## WORK REQUIRED
Return the entries exactly. Images are not part of the copy.

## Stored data
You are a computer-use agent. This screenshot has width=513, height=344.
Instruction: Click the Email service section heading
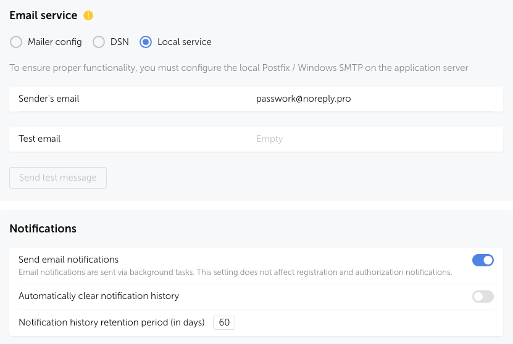click(x=43, y=15)
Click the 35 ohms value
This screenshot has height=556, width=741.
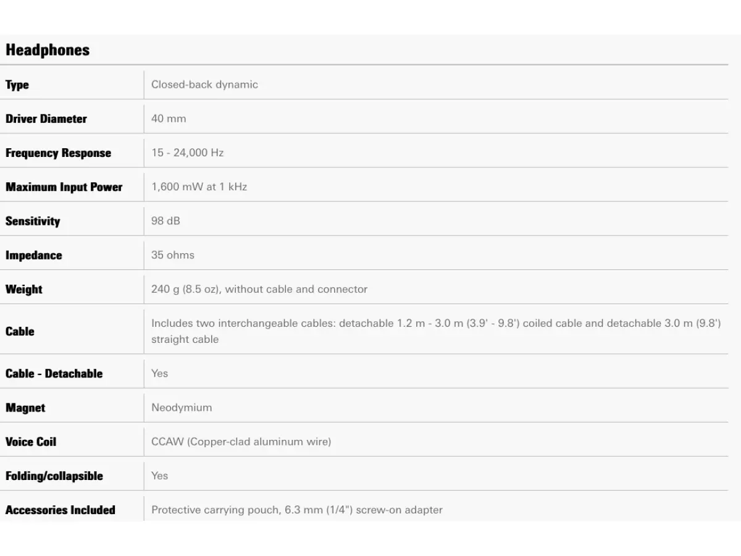pos(173,255)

## ANSWER SPACE
You are a computer-use agent. This screenshot has width=513, height=344.
Instruction: Click the Email service section heading
click(x=43, y=15)
Click the 35 ohms value
This screenshot has height=556, width=741.
pos(173,255)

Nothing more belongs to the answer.